◆ Required action:
Could you reproduce, from the records below, everything from the line with "Click the 'Phân tích cơ bản' button" down to the line with "Classic Jigsaw game", keeping both of those lines and changing nothing?

◆ Given records:

——

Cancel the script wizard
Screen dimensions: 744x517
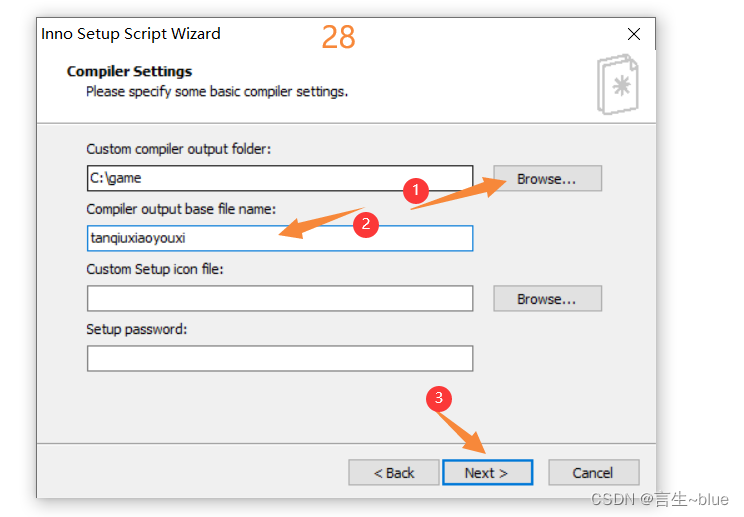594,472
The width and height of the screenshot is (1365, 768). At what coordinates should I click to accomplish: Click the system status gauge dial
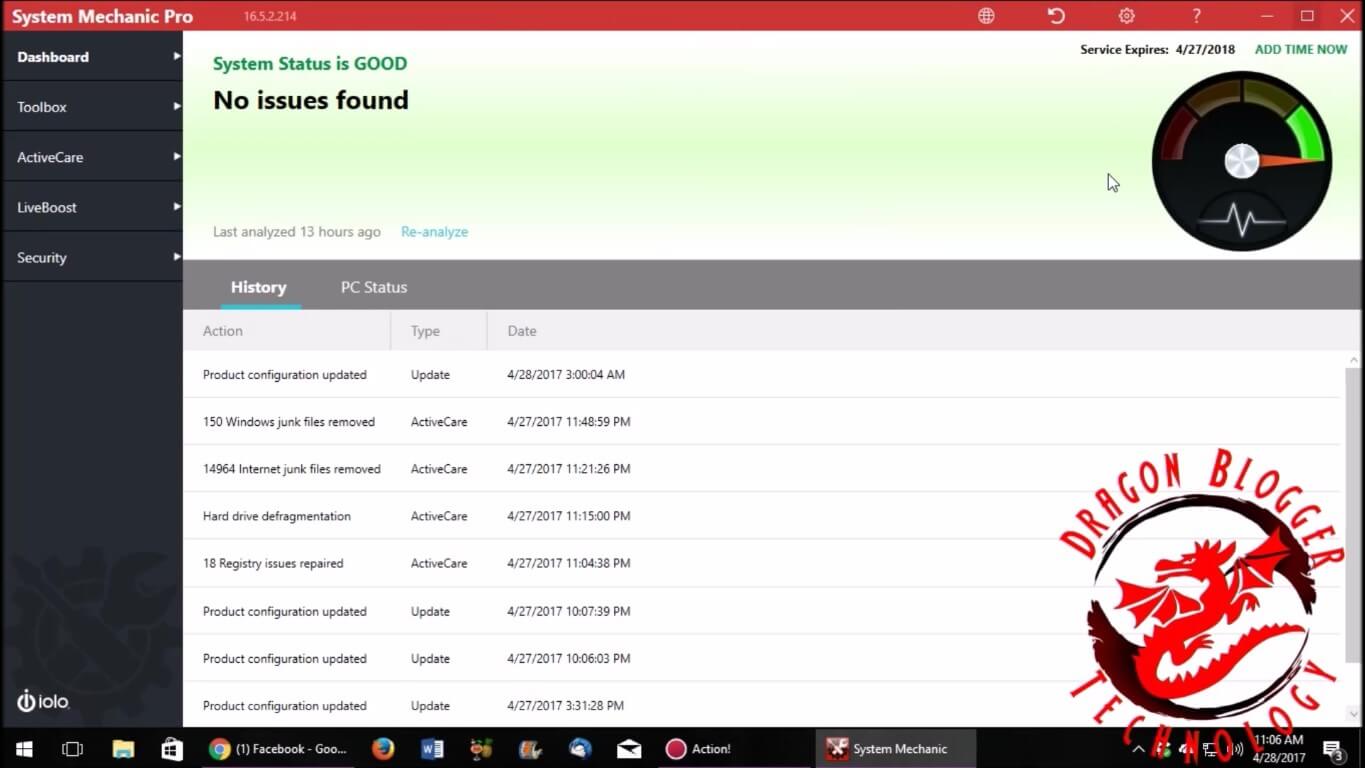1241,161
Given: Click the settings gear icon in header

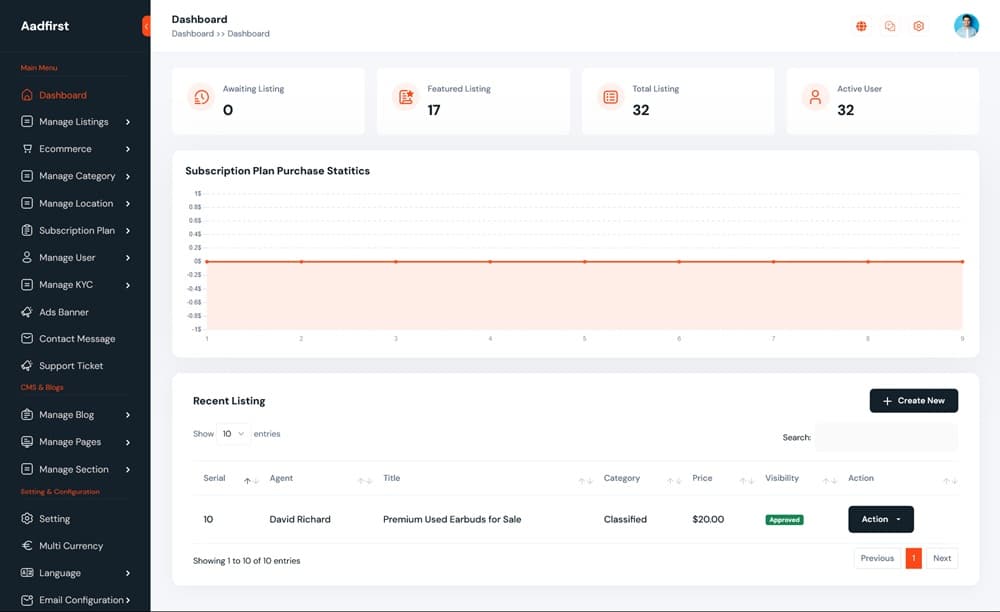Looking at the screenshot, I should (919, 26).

——

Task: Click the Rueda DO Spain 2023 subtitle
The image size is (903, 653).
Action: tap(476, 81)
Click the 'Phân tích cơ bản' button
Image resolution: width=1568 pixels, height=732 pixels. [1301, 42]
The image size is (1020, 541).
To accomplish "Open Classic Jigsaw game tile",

——

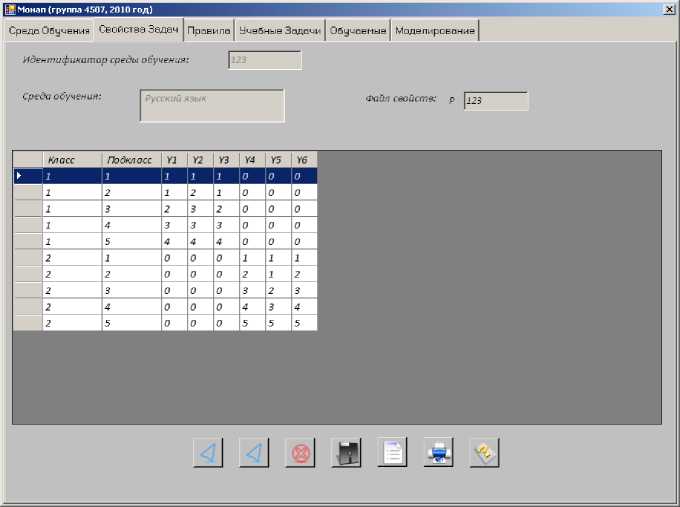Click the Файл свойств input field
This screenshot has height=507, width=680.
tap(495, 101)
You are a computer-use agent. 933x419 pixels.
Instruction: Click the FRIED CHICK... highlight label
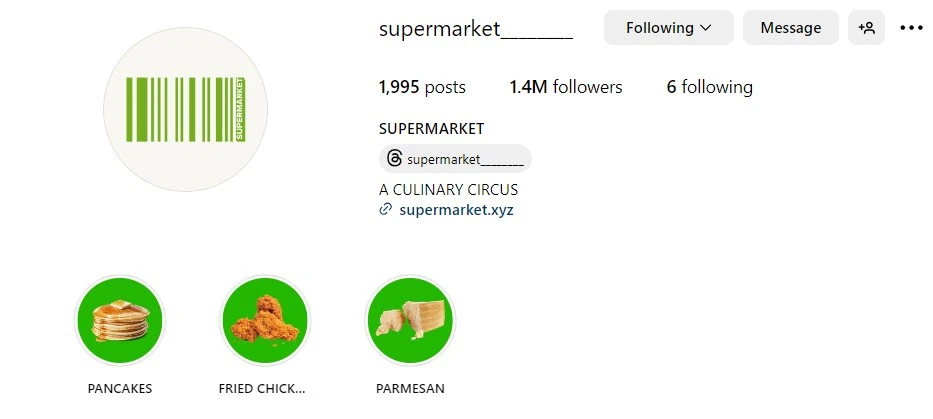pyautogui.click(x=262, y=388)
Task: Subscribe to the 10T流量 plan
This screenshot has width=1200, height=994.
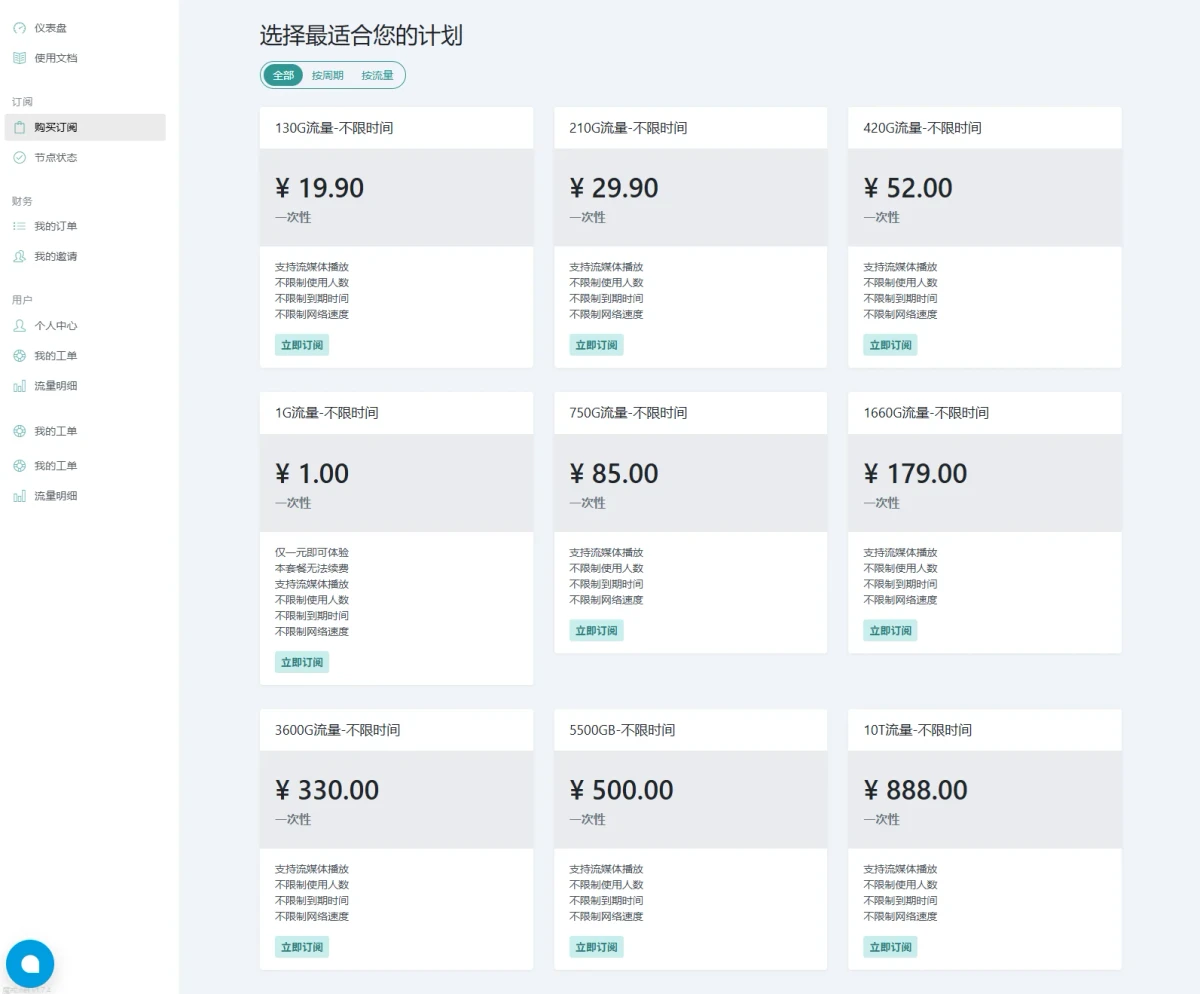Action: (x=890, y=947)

——

◆ Result for this exercise:
Click the 'Phân tích cơ bản' button
Image resolution: width=1568 pixels, height=732 pixels. [1301, 42]
The image size is (1020, 541).
To accomplish "Open Classic Jigsaw game tile",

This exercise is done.